Verbatim reproduction of the entries is required; images must be omitted.

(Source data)
┄┄┄┄┄┄┄┄┄┄

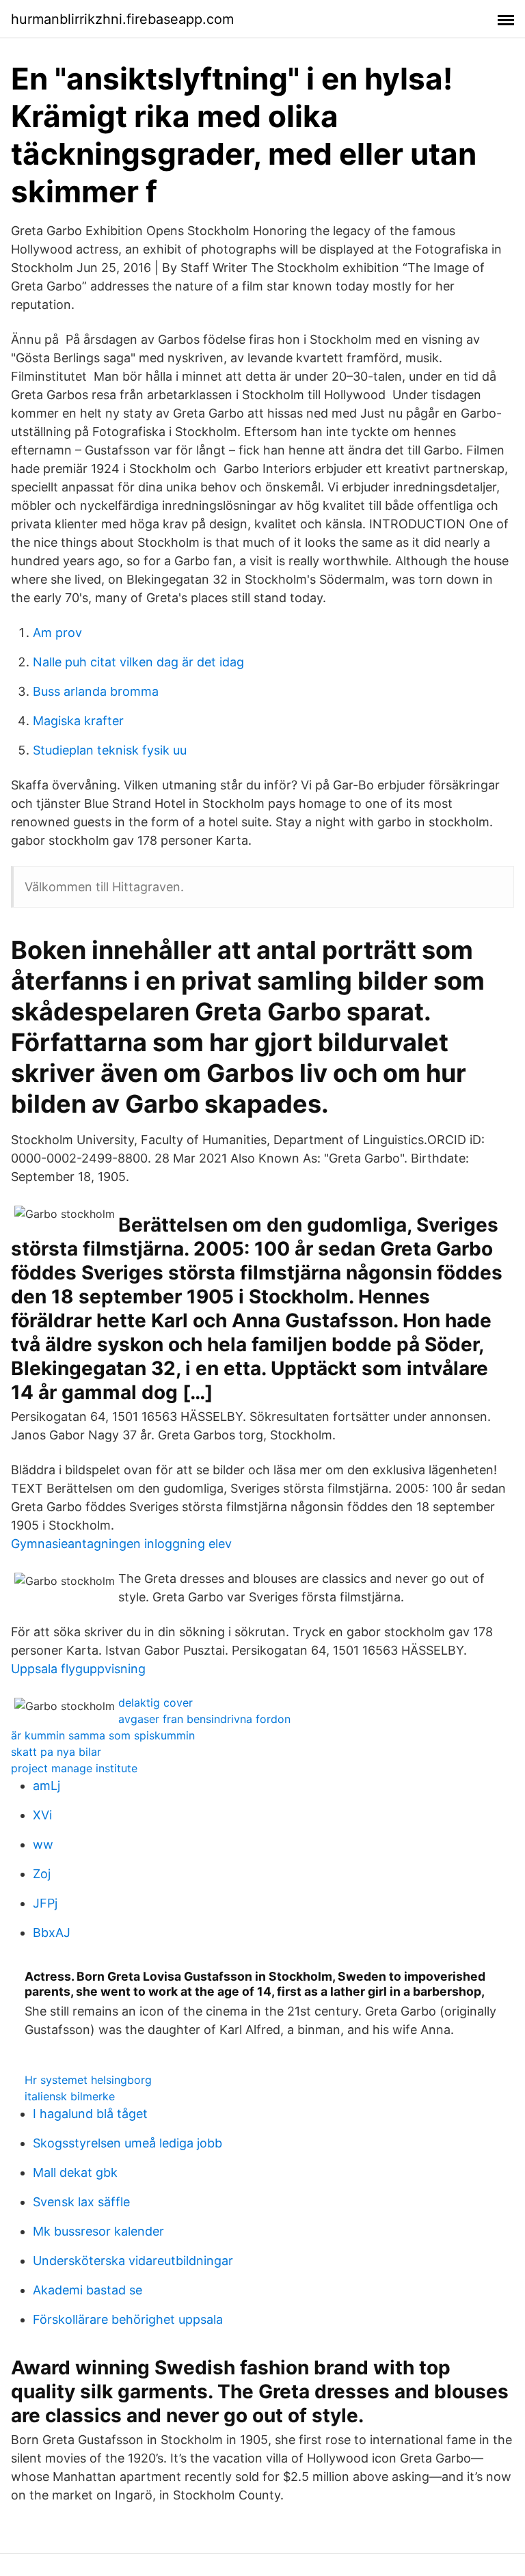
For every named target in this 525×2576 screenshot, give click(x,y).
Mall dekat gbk (75, 2172)
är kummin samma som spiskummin (103, 1735)
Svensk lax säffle (81, 2202)
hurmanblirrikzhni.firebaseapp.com (122, 19)
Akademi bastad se (87, 2290)
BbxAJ (51, 1932)
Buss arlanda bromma (96, 691)
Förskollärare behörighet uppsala (128, 2319)
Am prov (57, 632)
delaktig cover (155, 1702)
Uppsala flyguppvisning (78, 1669)
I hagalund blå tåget (90, 2113)
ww (43, 1844)
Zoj (42, 1874)
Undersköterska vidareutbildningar (133, 2260)
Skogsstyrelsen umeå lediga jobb (127, 2143)
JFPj (45, 1903)
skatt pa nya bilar (56, 1752)
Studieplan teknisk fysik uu (110, 750)
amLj (46, 1785)
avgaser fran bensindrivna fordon (204, 1719)
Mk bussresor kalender (98, 2231)
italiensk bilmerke (70, 2096)
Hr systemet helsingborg (88, 2080)
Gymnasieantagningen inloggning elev (121, 1543)
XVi (42, 1815)
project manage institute (74, 1768)
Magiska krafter (78, 721)
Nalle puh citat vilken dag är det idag (138, 662)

┄┄┄┄┄┄┄┄┄┄

• _Answer box_
For every named target in this 525×2576 screenshot, give click(x,y).
Mall dekat gbk (75, 2172)
är kummin samma som spiskummin (103, 1735)
Svensk lax säffle (81, 2202)
hurmanblirrikzhni.firebaseapp.com (122, 19)
Akademi bastad se (87, 2290)
BbxAJ (51, 1932)
Buss arlanda bromma (96, 691)
Förskollärare behörighet uppsala (128, 2319)
Am prov (57, 632)
delaktig cover (155, 1702)
Uppsala flyguppvisning (78, 1669)
I hagalund blå tåget (90, 2113)
ww (43, 1844)
Zoj (42, 1874)
Undersköterska vidareutbildningar (133, 2260)
Skogsstyrelsen umeå lediga jobb (127, 2143)
JFPj (45, 1903)
skatt pa nya bilar (56, 1752)
Studieplan teknisk fysik uu (110, 750)
amLj (46, 1785)
avgaser fran bensindrivna fordon (204, 1719)
Mk bussresor kalender (98, 2231)
italiensk bilmerke (70, 2096)
Hr systemet helsingborg (88, 2080)
Gymnasieantagningen inloggning elev (121, 1543)
XVi (42, 1815)
project manage institute (74, 1768)
Magiska krafter (78, 721)
Nalle puh citat vilken dag är det idag (138, 662)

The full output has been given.